Barbara Kerley and Brian Selznick teamed up to create a kid-friendly (although fact-laden) nonfiction book The Dinosaurs of Benjamin Waterhouse Hawkins, that describes how Richard Owen and Benjamin Waterhouse Hawkins worked together to create some of the first visual images of dinosaurs for the general public.

My Beloved Brontosaurus by Brian Switek is a lively and entertaining look at the way our understanding of dinosaurs has evolved over time.

And of course, there’s always Bones for Barnum Brown, Roland T. Bird’s memoir of fossil hunting during the Great Depression, which I reviewed here on Caterpickles recently.

Fiction:

Tracy Chevalier’s historical fiction novel Remarkable Creatures provides a fictionalized account of Mary Anning and the cultural forces arrayed against her.
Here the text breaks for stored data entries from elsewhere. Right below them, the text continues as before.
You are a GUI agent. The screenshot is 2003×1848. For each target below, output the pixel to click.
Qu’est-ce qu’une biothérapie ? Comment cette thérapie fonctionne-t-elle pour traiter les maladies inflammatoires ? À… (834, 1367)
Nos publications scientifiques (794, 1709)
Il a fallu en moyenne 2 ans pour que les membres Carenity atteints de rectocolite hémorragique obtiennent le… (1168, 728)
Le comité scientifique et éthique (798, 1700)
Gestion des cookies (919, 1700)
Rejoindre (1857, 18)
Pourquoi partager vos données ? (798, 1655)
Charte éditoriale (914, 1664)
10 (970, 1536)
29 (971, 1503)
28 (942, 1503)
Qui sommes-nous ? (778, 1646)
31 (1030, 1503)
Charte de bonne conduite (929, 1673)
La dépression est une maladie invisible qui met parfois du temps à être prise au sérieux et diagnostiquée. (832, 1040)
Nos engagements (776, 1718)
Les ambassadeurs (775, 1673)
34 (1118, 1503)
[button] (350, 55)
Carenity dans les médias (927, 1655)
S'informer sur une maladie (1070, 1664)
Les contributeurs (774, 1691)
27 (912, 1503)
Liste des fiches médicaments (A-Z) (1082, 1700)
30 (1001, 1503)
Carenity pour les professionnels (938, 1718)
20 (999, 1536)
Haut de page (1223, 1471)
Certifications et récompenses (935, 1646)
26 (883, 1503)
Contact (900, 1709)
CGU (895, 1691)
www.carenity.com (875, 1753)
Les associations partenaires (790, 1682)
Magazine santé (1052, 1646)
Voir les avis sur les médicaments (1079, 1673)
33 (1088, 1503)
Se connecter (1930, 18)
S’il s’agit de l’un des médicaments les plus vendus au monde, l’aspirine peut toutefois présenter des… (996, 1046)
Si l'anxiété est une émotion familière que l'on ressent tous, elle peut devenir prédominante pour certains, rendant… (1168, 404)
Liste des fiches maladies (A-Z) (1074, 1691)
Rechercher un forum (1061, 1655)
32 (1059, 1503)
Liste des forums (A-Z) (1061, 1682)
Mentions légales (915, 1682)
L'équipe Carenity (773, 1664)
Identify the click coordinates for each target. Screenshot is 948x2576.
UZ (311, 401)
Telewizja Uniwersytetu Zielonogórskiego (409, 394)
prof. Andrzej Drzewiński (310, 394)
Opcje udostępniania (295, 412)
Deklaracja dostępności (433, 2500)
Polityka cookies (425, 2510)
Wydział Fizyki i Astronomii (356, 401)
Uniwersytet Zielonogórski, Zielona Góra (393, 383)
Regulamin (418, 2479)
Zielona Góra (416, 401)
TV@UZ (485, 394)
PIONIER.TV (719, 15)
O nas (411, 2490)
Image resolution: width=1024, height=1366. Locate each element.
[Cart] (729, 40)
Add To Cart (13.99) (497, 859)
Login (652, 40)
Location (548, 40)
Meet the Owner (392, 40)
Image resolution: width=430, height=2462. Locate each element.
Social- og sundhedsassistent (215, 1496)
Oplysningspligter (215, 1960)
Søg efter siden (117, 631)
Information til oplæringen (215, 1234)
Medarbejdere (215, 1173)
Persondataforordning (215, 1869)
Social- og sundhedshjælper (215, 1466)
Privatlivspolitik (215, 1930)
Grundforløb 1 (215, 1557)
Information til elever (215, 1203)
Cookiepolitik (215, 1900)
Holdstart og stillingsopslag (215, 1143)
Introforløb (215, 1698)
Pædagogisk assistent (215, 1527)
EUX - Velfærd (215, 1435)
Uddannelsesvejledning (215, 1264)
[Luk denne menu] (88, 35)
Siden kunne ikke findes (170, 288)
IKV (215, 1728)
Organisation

Michael Crichton’s novel, Dragon Teeth, is set in the American West in 1876 at the height of the battle between Cope and Marsh. I’ll be honest, I didn’t like this book as much as Chevalier’s, but I did enjoy seeing how the nasty tricks and general paranoia of the time affected those around Cope and Marsh.

What about you?

Do you have any dinosaur book recommendations for me?